Agora, antes que eu seja acusado de apresentar programas sociais globais impraticáveis ou de afirmar que pedir esmolas é um bom negócio, asseguro-lhes que meu respeito pelos princípios do trabalho árduo, da economia, da autossuficiência e da ambição é tão forte quanto o de qualquer outra pessoa. Espera-se sempre que primeiro façamos algo por nós mesmos para depois pedirmos ajuda aos outros. Além disso, não sei exatamente como cada um de vocês deve cumprir sua obrigação para com aqueles que não se ajudam ou não podem sempre ajudar a si mesmos. Mas sei que Deus sabe, e Ele vai ajudá-los e guiá-los em atos de discipulado solidário se conscientemente vocês quiserem, orarem e procurarem meios de cumprir um mandamento que Ele nos deu repetidas vezes.

Vocês vão notar que estou falando de necessidades sociais difíceis de atender e que não se aplicam apenas aos membros da Igreja. Felizmente, a maneira de o Senhor ajudar os nossos pobres é mais fácil: todos os que são fisicamente capazes devem observar a lei do jejum. Isaías escreveu:

“Porventura não é este o jejum que escolhi? (…)

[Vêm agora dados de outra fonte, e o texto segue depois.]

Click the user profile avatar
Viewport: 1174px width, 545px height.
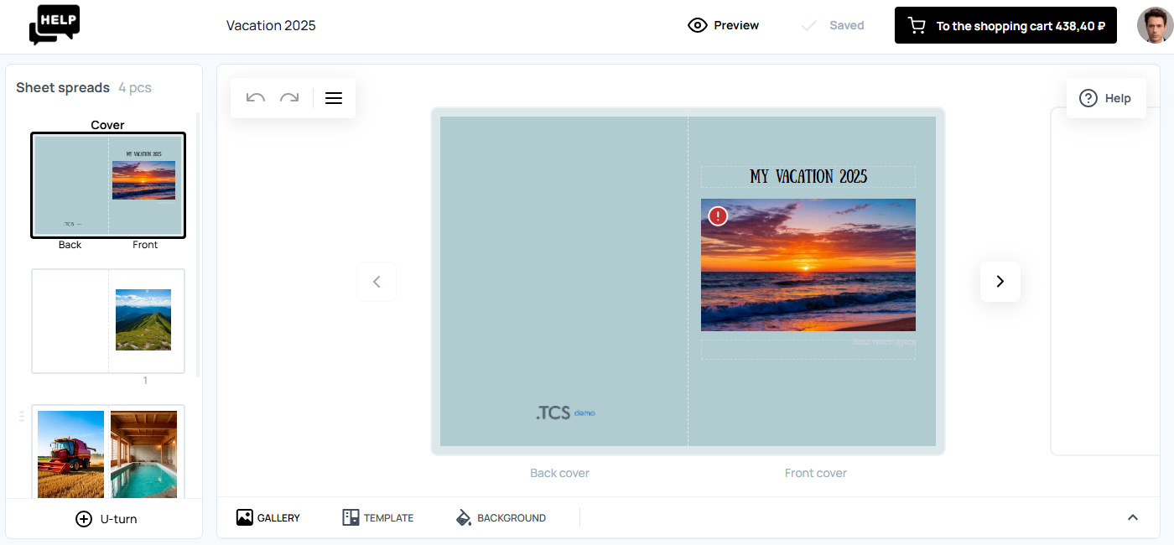1155,26
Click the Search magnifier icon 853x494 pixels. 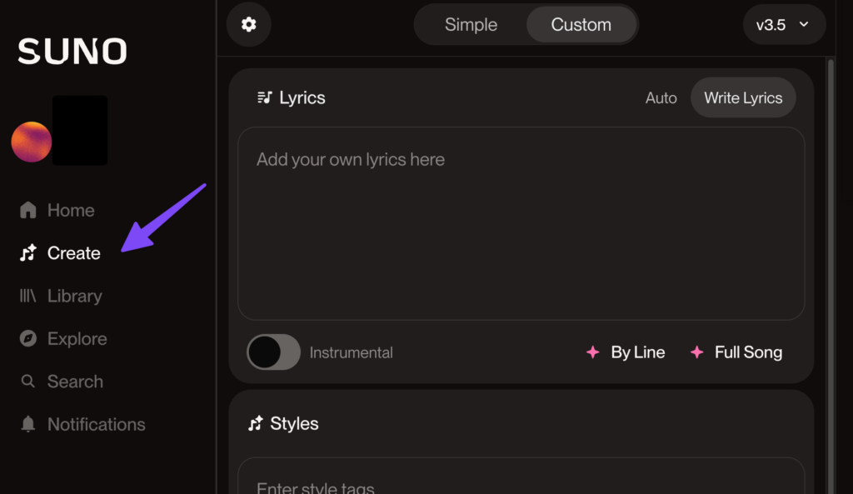pyautogui.click(x=27, y=382)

Porventura não é também que repartas o teu pão com o faminto, e recolhas em casa os pobres abandonados; e, quando vires o nu, o cubras (…)? Que desfaças as ataduras do jugo e que deixes livres os oprimidos (…)?”16

Presto testemunho dos milagres, tanto espirituais como físicos, que acontecem aos que vivem a lei do jejum. Presto testemunho dos milagres que ocorreram comigo. Sem dúvida, como registrou Isaías, eu clamei no jejum mais de uma vez, e Deus verdadeiramente respondeu: “Eis-me aqui”.17 Valorizem esse privilégio sagrado, pelo menos uma vez por mês, e sejam tão generosos quanto possível em suas ofertas de jejum e outras contribuições humanitárias, educacionais e missionárias. Prometo que Deus será generoso com vocês e os que encontrarem alívio por seu intermédio os chamarão bem-aventurados. Mais de 750 mil membros da Igreja foram auxiliados no ano passado por meio das ofertas de jejum administradas por bispos e presidentes da Sociedade de Socorro dedicados. São muitos membros agradecidos.

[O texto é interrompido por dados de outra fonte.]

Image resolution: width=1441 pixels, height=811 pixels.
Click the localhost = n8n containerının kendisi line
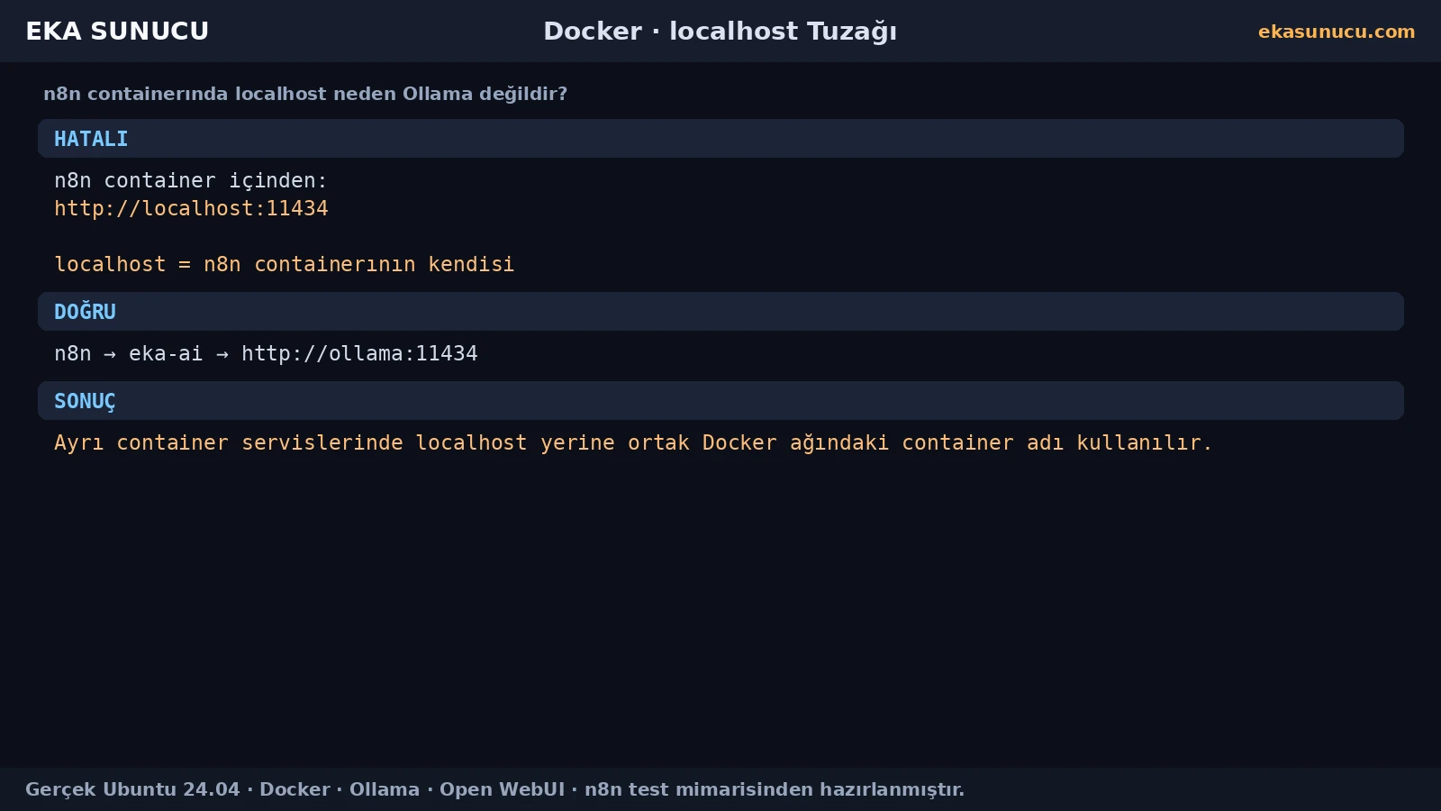285,264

Irmãos e irmãs, um discurso como este exige que eu reconheça abertamente que recebi bênçãos infindáveis que não conquistei por mim mesmo e que não merecia, tanto materiais como espirituais. Assim como vocês, eu às vezes fiquei preocupado com as finanças, mas nunca fui pobre nem sei como os pobres se sentem. Além disso, não sei todos os motivos por que as circunstâncias do nosso nascimento, da nossa saúde, de nossas oportunidades educacionais e econômicas variam tanto aqui na mortalidade, mas, quando vejo as necessidades de tantas pessoas, sei realmente que, “se não fosse pela graça de Deus, eu nada seria”.18 Também sei que, embora eu talvez não seja guardador do meu irmão, sou irmão do meu irmão e “eu devo partilhar, pois muito recebi”.19

Quanto a isso, admiro pessoalmente o Presidente Thomas Spencer Monson. Tenho sido abençoado por trabalhar com esse homem há 47 anos, e a imagem dele que vou guardar com mais carinho, até morrer, é a de vê-lo viajando para casa de chinelos depois de ter ido à Alemanha Oriental, que na época estava economicamente devastada pela guerra, isso porque tinha doado não somente o seu segundo terno e as camisas extras que levara, mas até os sapatos que estava usando. “Quão formosos são, sobre os montes, [e arrastando chinelos pelo terminal do aeroporto], os pés do que anuncia boas novas, que faz ouvir a paz.”20 Mais do que qualquer homem que eu conheça, o Presidente Monson “faz o que pode” pelas viúvas e pelos os órfãos, pobres e oprimidos.

Numa revelação dada em 1831 ao Profeta Joseph Smith, o Senhor disse que os pobres um dia veriam o reino de Deus vindo em poder e grande glória para libertá-los.21 Que ajudemos a cumprir essa profecia, indo com o poder e a glória de nossa condição de membros da verdadeira Igreja de Jesus Cristo, para fazer tudo o que estiver ao nosso alcance para libertar todos os que pudermos da pobreza que os mantém cativos e que destrói tantos de seus muitos sonhos, é minha oração em nome de Jesus Cristo. Amém.